[Opening Extracted material section]

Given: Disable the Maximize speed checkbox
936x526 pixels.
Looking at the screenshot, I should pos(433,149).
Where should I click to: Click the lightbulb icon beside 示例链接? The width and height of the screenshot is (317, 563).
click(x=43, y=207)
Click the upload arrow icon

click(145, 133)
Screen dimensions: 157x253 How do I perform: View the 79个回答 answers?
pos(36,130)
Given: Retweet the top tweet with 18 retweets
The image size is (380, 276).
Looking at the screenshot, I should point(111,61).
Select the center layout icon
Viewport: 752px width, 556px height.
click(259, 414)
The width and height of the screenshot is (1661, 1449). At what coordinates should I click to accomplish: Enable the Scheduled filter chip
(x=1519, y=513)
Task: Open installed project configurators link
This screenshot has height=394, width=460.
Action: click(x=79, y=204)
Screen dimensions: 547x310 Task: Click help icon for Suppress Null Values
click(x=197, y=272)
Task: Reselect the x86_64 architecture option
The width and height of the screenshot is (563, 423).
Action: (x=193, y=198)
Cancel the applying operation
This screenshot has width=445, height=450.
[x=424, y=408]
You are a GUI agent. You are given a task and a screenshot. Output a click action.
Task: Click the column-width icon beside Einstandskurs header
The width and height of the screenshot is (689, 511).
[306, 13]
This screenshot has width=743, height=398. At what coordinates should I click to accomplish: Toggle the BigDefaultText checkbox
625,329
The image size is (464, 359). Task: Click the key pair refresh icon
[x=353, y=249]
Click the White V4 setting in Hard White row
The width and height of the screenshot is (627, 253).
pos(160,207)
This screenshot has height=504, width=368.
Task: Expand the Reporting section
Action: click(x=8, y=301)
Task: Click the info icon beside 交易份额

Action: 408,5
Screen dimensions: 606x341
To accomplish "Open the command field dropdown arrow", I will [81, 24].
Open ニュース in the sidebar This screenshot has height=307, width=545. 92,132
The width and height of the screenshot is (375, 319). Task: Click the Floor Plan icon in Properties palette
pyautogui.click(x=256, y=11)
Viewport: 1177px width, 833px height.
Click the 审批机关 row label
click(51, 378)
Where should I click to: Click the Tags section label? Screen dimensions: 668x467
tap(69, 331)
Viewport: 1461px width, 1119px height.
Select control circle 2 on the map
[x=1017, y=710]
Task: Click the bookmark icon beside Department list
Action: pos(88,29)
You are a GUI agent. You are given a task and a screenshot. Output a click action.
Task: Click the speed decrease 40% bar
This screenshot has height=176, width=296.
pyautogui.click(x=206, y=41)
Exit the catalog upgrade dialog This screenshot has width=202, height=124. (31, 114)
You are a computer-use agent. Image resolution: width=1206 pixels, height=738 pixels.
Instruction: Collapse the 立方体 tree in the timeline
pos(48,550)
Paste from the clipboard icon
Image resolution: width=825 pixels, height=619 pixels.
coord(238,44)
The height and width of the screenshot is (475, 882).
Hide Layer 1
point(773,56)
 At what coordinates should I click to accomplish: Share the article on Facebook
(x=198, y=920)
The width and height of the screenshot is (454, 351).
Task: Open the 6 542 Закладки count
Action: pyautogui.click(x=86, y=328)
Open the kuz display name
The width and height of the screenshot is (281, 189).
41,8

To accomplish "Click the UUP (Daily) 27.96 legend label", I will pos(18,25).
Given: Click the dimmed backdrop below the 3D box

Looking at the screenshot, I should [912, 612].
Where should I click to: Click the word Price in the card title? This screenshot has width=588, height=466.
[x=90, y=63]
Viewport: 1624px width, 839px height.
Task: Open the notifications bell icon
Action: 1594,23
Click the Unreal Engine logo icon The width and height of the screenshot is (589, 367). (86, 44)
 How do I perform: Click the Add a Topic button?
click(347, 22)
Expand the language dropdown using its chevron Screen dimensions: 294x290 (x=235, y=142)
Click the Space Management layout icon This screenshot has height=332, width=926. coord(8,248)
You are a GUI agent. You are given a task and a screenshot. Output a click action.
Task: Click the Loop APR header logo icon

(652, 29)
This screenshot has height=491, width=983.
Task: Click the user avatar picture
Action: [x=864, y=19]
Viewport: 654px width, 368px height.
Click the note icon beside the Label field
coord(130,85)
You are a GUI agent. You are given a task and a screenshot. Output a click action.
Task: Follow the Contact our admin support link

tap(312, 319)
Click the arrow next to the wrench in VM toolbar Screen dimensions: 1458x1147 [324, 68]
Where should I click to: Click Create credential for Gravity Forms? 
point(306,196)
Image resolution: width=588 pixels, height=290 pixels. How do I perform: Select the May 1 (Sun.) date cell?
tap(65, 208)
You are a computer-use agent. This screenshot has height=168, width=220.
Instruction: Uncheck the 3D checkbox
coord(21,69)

[Closing Extracted material section]

What you need to do :: Using the records above, copy every line that has the word "speed" in it.

Answer area ::
Given: Disable the Maximize speed checkbox
Task: Click the speed decrease 40% bar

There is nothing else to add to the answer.